4.4. A low BMI (<20kg/m2) was present in 14% of patients (8% with a BMI < 18.5 kg/m2). Subjects aged 65 years and over (24%) had a greater prevalence of ‘malnutrition’ (24%) than those less than 65 years (14%).
5. A comparison across care settings
5.1 The prevalence of ‘malnutrition’ on admission to hospitals (28%) was similar to that found in care homes (30%), but higher than in mental health units (19%), although a much smaller number of subjects were reported from mental health units.
5.2 In all care settings most of the ‘malnutrition’ was high risk ‘malnutrition’.
5.3 The prevalence of ‘malnutrition’ amongst patients admitted to hospitals or care homes varied significantly according to source of admission, being lower in those that came from their own homes than from institutions (other wards, hospitals and care homes). The differences in mental health units were not significant.
5.4 In each setting women outnumbered men (ratio 1.1:1 in care homes and mental health units and 2.1:1 in care homes). Women were also older and had a slightly greater prevalence of ‘malnutrition’ than men.

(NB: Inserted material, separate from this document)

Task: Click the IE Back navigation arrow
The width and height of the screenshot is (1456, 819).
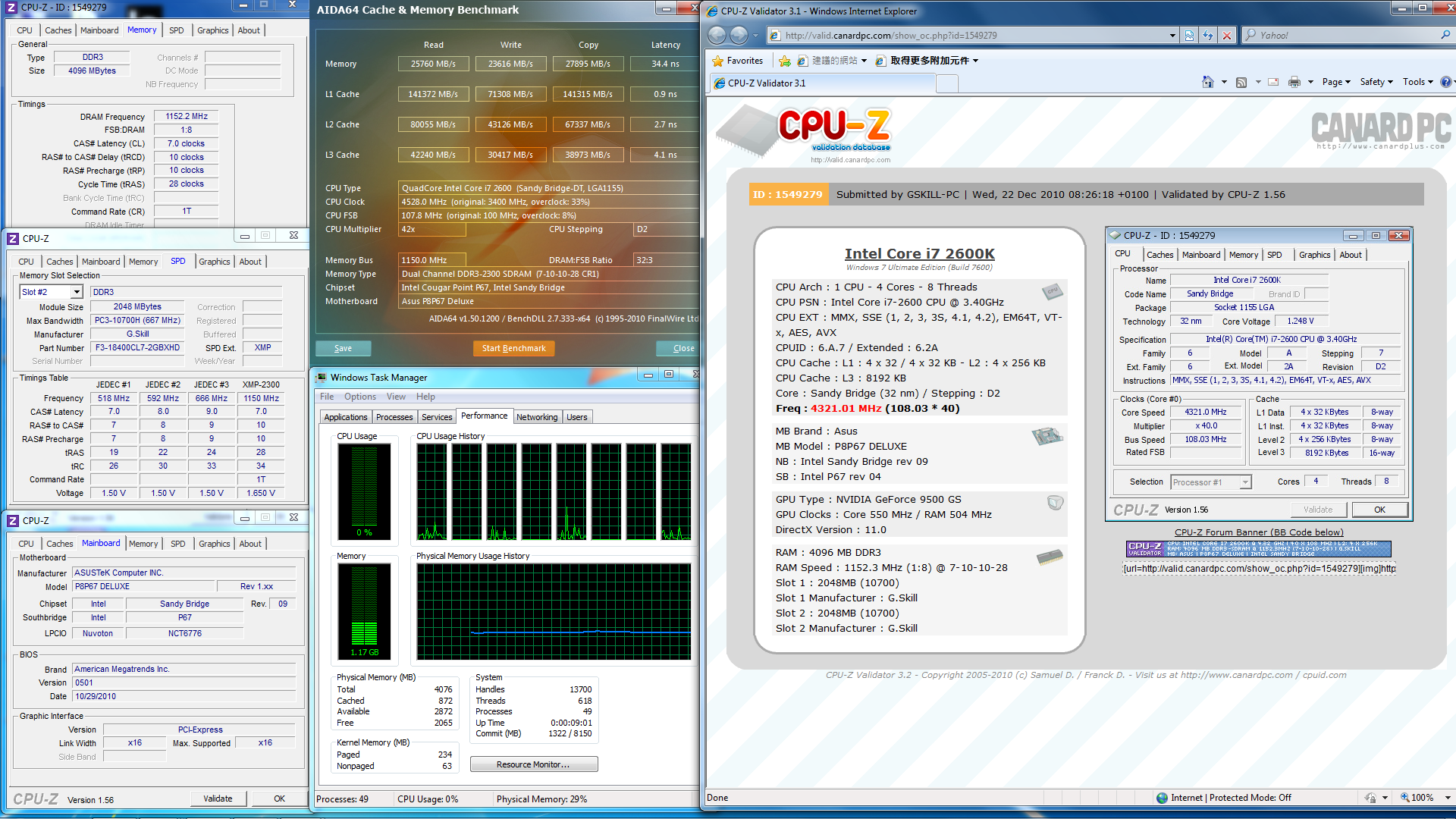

5.5 BMI contributed to ‘MUST’ scores in about 4 out of 10 subjects in acute hospitals, 7 out of 10 in community hospitals and mental health units, and 9 out of 10 in care homes. Underweight (BMI <20kg/m2) was most common in care homes, affecting more than a quarter of residents. The mean BMI in care homes (23.4 kg/m2) was significantly lower (p <0.001) than in hospitals (26.2 kg/m2) and mental health units (25.7 kg/m2). In care homes underweight was more common than obesity (BMI >30kg/m2), whilst in hospitals and mental health units the reverse was true.
5.6 In each care setting ‘malnutrition’ was more common where a nutrition screening policy was in place than where it was not. Paradoxically, screening policies, which were most common in hospitals (89%), were associated with the least amount of weighing on admission (a little under half ). In contrast, in mental health units, where screening policies were least common (45%), weighing was apparently undertaken routinely on all patients. In care homes a nutrition screening policy was in place in at least 82% of them, and almost all residents were weighed on admission and regularly throughout their stay. The extent to which results of screening and weighing were linked into appropriate clinical care requires investigation.
6.1 Patients or residents admitted to all institutional care settings should be screened, and repeat measurements made at intervals according to care setting, using accurate and reliable instruments (see ‘MUST’ report).
6.2 The results of nutritional screening should be linked to care plans, which may vary according to local resources and policies.
6.3 Access to nutrition advice and nutrition support teams should be available.
6.4 Consistent strategies to detect, prevent, and treat malnutrition should be in place in all care settings, including the community, where most malnutrition originates.